川上 スマホによって大きく変わったは3つあって、インプットとアウトプットとその途中のプロセスですね。スマートフォンに変わったことで、インプットはボタンからタッチパネルに、アウトプットは文字中心から画像・音声中心に、コミュニケーションの方法もLINEやTwitterというコミュニケーションプラットフォームになったというのが一般的に知られている変化だと思います。
次にユーザーの価値観の変化を考えてみると、スマートフォンの特性、ユーザーの行動変化、ユーザーの価値観の変化の3本の軸で考えられると思います。
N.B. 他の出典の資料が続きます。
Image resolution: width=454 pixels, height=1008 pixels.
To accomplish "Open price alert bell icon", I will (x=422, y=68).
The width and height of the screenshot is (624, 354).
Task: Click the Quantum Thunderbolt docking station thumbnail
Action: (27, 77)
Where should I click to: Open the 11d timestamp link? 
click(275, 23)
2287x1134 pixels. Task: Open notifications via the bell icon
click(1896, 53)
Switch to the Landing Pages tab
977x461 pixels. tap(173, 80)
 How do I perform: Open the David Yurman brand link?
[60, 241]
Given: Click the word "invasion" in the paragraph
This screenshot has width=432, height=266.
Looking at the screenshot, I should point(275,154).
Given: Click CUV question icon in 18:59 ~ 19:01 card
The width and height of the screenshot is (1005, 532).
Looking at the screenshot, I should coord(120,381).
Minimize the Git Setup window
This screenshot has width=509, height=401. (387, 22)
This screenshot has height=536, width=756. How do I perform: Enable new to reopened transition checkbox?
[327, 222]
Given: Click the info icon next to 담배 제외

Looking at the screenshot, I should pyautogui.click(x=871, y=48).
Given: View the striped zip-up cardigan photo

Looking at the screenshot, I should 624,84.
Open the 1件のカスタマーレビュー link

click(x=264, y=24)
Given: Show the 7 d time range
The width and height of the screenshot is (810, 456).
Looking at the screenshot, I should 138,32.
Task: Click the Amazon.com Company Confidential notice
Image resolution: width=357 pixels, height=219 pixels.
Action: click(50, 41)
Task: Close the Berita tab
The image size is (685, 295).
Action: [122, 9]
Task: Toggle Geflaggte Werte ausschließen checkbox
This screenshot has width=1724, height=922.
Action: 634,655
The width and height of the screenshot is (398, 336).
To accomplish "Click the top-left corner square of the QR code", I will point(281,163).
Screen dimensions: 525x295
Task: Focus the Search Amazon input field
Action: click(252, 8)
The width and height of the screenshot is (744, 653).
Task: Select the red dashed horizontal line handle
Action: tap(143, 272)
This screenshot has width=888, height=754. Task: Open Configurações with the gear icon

まずスマートフォンの「常時ネット接続」「定額制料金」「大きな画面」「かわいくない絵文字」「文字の打ちにくいタッチパネル」という特性が、それぞれユーザーの行動変化「すぐに確認、検索」「頻繁なアクセス」「なんでも発信、受信」「写真の撮影、共有」「文字入力の減少」へとつながっていくわけですね。そこから考えられるキーワードは「即時性の重視」「感情の共有」「情報の強い選別」「文字より視覚コミュニケーションの重視」です。このあたりまではどなたも感じられていると思います。そのさらに先について、今回は各分野の最先端のマーケティングに携わっている方々にお話を伺いたいと思います。

スマホによる意思決定時間の減少



篠崎 まず消費者目線のお話をさせていただきます。スマホが出てきたことによって、購入までの意思決定時間が減ったと思われます。スマホがどんどん増えていった中で30%の人がスマホを通して新しい情報を得るというデータがあります。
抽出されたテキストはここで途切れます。